Top of Source document

Neonatal morbidity and mortality in tribal and rural communities in central India

Indian J Community Med. 2011 Apr;36(2):150-8. doi: 10.4103/0970-0218.84137.


Background and objectives: Little is known about the natural history of neonates born in the rural and tribal areas in India. The Neonatal Disease Surveillance Study (NDSS) measures the incidence of high-priority neonatal diseases, neonatal health events and associated risk factors to plan appropriate and effective actions.

Materials and methods: The NDSS is being conducted in Ramtek Revenue Block, Nagpur district, Maharashtra state, given its considerably high level of neonatal mortality. All households from five selected primary health centers were screened. Both active and passive surveillance systems were used for systematic collection of mother's health during pregnancy and of baby's health from birth to 4 months after birth. First-year results from November 2006 to October 2007 are presented.

Results: Pregnancy outcomes were available for 1,136 women, with an overall neonatal mortality of 73 per 1,000 live births. The pregnancy outcomes varied by gestational age of the baby; miscarriages and abortions were higher in tribal than in non-tribal women, and tribal women had higher rates of low-birth weight (LBW) neonates than non-tribal women. The main cause of neonatal mortality was LBW, followed by sepsis and respiratory illness. The mortality of non-tribal babies was most strongly associated with pre term. For tribal babies, mortality was also associated with maternal morbidity and delay in the initiation of breastfeeding.

Interpretation and conclusions: The NDSS provides valuable information on the potentially modifiable factors associated with increased likelihood of neonatal mortality and morbidity. The Neonatal Health Research Initiative is now developing community-based interventions to reduce the high rate of neonatal mortality and morbidity in the rural areas of India.

Keywords: Neonatal morbidity; neonatal mortality; rural communities; tribal communities.

Bottom of Source document
Top of Supplied data

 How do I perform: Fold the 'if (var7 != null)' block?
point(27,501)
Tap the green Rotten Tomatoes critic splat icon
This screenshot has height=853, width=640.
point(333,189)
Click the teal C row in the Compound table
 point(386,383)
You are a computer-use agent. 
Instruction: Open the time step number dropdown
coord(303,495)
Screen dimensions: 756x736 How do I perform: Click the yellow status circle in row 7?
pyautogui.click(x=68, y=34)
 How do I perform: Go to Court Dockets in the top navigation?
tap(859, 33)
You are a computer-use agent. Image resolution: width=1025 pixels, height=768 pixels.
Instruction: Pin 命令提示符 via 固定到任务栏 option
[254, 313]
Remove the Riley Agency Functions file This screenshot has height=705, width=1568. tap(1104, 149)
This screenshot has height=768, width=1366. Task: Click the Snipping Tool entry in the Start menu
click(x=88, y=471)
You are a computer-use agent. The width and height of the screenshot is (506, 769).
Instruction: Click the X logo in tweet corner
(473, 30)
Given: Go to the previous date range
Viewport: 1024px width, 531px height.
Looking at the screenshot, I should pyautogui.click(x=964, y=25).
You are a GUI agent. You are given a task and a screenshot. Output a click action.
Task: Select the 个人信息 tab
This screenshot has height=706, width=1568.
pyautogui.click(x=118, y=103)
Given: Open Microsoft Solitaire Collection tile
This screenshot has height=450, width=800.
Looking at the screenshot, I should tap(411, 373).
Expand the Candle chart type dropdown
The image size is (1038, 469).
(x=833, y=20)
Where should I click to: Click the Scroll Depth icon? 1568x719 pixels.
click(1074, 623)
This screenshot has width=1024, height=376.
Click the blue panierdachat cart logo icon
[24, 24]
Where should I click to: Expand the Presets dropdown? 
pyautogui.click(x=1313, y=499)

Bottom of Supplied data

*Exercise requirements*.
(1) In the abstract on neonatal deaths in central India, what overall neonatal mortality rate did the first-year results show?
(2) From the abstract on neonatal deaths in central India, quote the passage starting at "Neonatal morbidity and" and ending at "and effective actions.".

*Solved tasks*.
(1) 73 per 1,000 live births

(2)
Neonatal morbidity and mortality in tribal and rural communities in central India

Indian J Community Med. 2011 Apr;36(2):150-8. doi: 10.4103/0970-0218.84137.


Background and objectives: Little is known about the natural history of neonates born in the rural and tribal areas in India. The Neonatal Disease Surveillance Study (NDSS) measures the incidence of high-priority neonatal diseases, neonatal health events and associated risk factors to plan appropriate and effective actions.